This guide gives you 50 real SQL interview questions broken down by difficulty tier. Each question comes with a working answer or at minimum a clear direction toward the solution. I have written these the way I would explain them to a junior engineer on my team who is preparing for an upcoming round. No fluff, no抽象 theory disconnected from reality.

TL;DR

50 real SQL interview questions grouped by difficulty
Beginner tier: SELECT, JOIN, GROUP BY, subqueries
Intermediate tier: window functions, CTEs, indexing, query optimization
Advanced tier: transactions, locking, distributed systems, data modeling
Every answer includes working SQL where applicable
Internal links to MySQL with Node.js and Postgres with Node.js tutorials

Comparison Table: SQL Difficulty Tiers

Tier	Topics Covered	Example Questions
Beginner	SELECT, JOIN, WHERE, GROUP BY, ORDER BY, subqueries	What is the difference between HAVING and WHERE
Intermediate	Window functions, CTEs, indexing, EXPLAIN, normalization	How do ROW_NUMBER, RANK, DENSE_RANK differ
Advanced	Transactions, ACID, locking, isolation levels, distributed SQL	Explain optimistic vs pessimistic locking
Expert	Data modeling, SCDs, fact/dimension tables, query optimization	How do you design a schema for a ride-sharing service

Beginner SQL Interview Questions

These are questions I expect any engineer with 6 months of SQL experience to answer without hesitation. If you stumble here, the interview is over before it starts.

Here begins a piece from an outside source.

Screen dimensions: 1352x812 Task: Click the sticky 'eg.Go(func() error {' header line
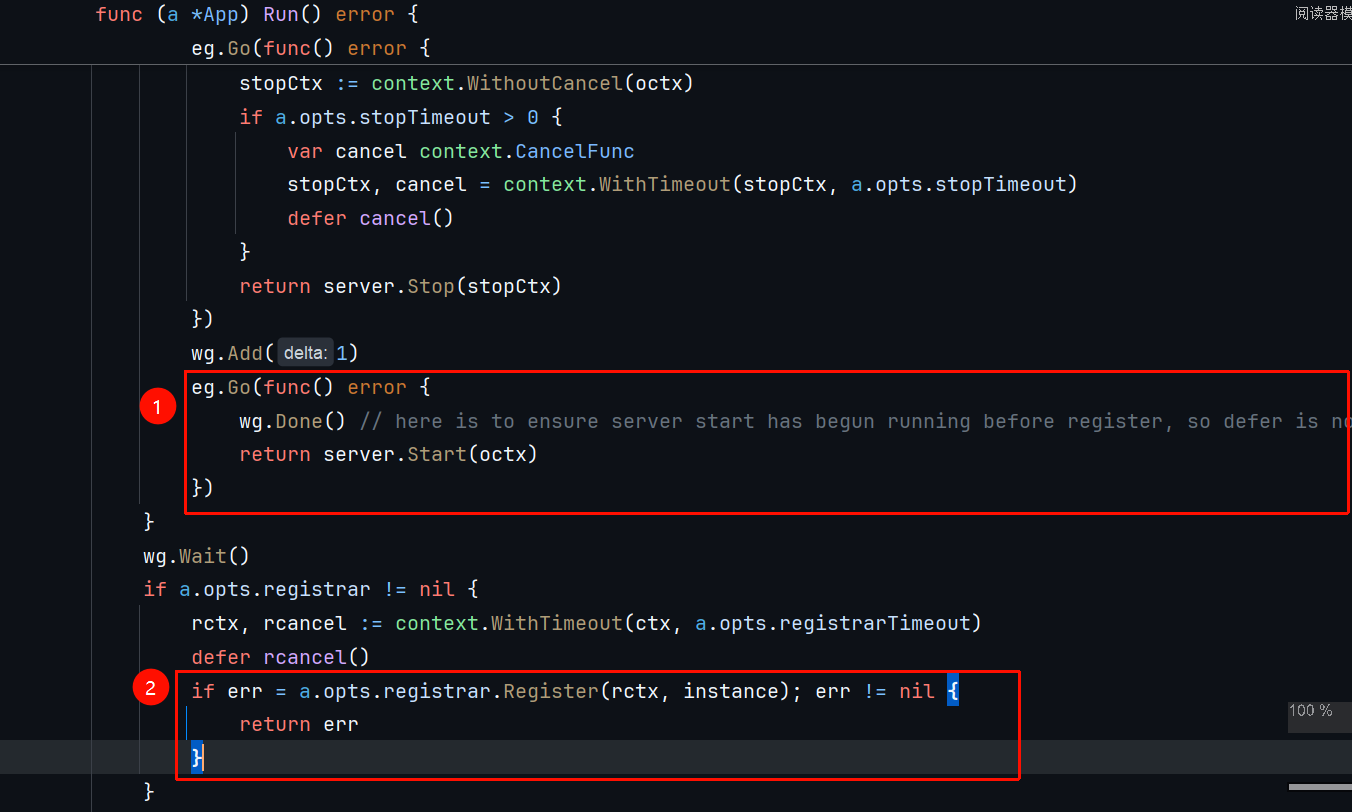[313, 48]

1. What is the difference between WHERE and HAVING?

WHERE filters rows before aggregation happens. HAVING filters groups after aggregation. Think of WHERE as the bouncer at the door who checks people before they enter the party, and HAVING as the host who only lets certain groups stay once they are inside.

-- WHERE filters before aggregation
SELECT department, COUNT(*)
FROM employees
WHERE status = 'active'
GROUP BY department;

-- HAVING filters after aggregation
SELECT department, COUNT(*)
FROM employees
GROUP BY department
HAVING COUNT(*) > 10;

2. What is the difference between INNER JOIN and LEFT JOIN?

INNER JOIN returns only the rows where there is a match in both tables. LEFT JOIN returns all rows from the left table and matching rows from the right table, with NULL for non-matching right-side rows.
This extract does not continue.